INPUT MATERIAL:
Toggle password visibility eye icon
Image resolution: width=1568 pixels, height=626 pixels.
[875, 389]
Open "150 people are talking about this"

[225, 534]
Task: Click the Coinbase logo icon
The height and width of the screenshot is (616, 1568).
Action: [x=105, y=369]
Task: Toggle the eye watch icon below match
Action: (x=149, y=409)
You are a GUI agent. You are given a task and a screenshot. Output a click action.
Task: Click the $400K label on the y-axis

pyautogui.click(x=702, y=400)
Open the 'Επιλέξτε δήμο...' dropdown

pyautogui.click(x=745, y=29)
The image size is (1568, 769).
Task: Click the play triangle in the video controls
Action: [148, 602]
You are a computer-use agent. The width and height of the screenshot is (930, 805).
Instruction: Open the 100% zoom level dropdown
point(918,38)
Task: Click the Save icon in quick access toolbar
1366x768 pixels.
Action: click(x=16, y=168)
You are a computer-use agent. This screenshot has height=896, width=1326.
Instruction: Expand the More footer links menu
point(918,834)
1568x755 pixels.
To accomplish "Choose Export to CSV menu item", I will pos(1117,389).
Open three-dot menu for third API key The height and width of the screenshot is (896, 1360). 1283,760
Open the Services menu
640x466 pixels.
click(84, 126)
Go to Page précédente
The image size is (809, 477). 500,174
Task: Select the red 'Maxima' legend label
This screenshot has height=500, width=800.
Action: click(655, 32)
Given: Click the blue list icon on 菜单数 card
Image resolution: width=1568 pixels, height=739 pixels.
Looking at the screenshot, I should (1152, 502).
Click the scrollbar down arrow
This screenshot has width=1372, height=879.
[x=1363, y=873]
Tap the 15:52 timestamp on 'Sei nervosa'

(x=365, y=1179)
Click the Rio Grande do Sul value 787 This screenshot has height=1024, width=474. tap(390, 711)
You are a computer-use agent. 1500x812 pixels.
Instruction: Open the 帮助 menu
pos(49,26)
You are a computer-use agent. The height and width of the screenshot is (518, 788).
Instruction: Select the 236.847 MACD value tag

TASK DETAILS: Please count the lines in the records above that contain the string "label" and give only the number.

THE OUTPUT: 2